How Music Makes Us Feel

Science plays catch-up to musical composers’ ability to manipulate our emotions.

Your brain components or areas (from front to back) are: the frontal lobe, the parietal lobe, the occipital lobe, the cerebellum, the brain stem and behind your ears the temporal lobes. Nested inside the temporal lobes are your transverse temporal gyri, also called Heschl’s gyri or Heschl’s convolutions. The transverse temporal gyri are the first structures in your brain to start processing incoming auditory information. The gyri are finely attuned to pulse or beat clarity – the steadier and clearer the beat of the music your are listening to – the more the gyri “light” up visible during MRI scanning. In a recent study, psychologists and computer scientists at USC Viterbi teamed up to explore how your body acts, thinks and feels in response to music.

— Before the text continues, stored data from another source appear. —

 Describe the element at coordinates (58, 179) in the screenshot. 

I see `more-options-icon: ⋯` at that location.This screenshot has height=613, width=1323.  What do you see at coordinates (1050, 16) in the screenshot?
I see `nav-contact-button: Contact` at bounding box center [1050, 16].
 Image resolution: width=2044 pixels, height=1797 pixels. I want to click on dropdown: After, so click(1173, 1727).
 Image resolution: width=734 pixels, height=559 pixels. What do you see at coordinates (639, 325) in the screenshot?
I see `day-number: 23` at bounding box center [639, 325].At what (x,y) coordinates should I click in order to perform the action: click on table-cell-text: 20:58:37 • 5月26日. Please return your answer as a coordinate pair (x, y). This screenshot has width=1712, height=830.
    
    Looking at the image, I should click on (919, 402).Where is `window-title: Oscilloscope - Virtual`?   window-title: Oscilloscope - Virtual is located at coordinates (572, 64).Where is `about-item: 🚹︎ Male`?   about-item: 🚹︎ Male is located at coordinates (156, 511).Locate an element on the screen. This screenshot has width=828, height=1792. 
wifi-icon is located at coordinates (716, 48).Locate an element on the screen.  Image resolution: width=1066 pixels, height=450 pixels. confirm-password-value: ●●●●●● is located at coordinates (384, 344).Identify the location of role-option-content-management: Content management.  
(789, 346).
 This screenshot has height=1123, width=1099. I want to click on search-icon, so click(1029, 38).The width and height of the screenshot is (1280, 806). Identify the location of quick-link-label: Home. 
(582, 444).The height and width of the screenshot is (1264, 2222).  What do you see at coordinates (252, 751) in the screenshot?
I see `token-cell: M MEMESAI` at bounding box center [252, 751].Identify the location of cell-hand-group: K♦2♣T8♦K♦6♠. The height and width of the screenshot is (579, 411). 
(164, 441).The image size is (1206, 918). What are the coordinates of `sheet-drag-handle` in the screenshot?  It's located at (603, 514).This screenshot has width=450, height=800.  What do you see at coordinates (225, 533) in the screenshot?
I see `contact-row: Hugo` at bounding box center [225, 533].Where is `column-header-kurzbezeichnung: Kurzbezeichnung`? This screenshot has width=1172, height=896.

40 volunteers were selected and scanned via MRI to observe their neuroimaging responses to a series of instrumental pieces of music that they hadn’t heard before. Sentimental attachment to familiar selections of music would have distorted the results. In addition to the scanned subjects, 60 people were subjected to music wearing headphones and recorded their emotional response on a written scale of 1 – 10 detailing “happiness vs. sadness.” The results were analysed using AI algorithms to determine which elements of music consistently produced the same emotional responses.

The results are planned to enhance the therapeutic effects of music for depression, mood disorders and dementia.

An MRI scan of a volunteer’s brain while listening to Chopin’s Nocturne in E flat major. Video: USC Brain and Creativity Institute.

The brain’s gyri respond instantly and ecstatically to a clear pulse or beat, and to changes in timbre, instrumentation and dynamics. The listener’s skin and galvanic response also jumps to a change in instrumentation or a crescendo (volume increase) and to the additional complexity of the composition. A continuous “wall” of noise, as is typical in a Thrash or Metal band’s composition does not produce any significant change in the listener’s emotional and physical change once they’ve started listening to the piece. The study found the most stimulating moments in the music occurred when there was a significant increase in the level of complexity of the music. The most “sad” element of all the musical compositions recorded was the composers’ use of the raised 7th note of the minor scale – such as is demonstrated in The Animals’ version of the “House of the Rising Sun” (1964) at the end of each verse.

The research paper, titled “A Multimodal View into Music’s Effect on Human Neural, Physiological, and Emotional Experience,” was presented at ACM Multimedia, Oct. 22nd.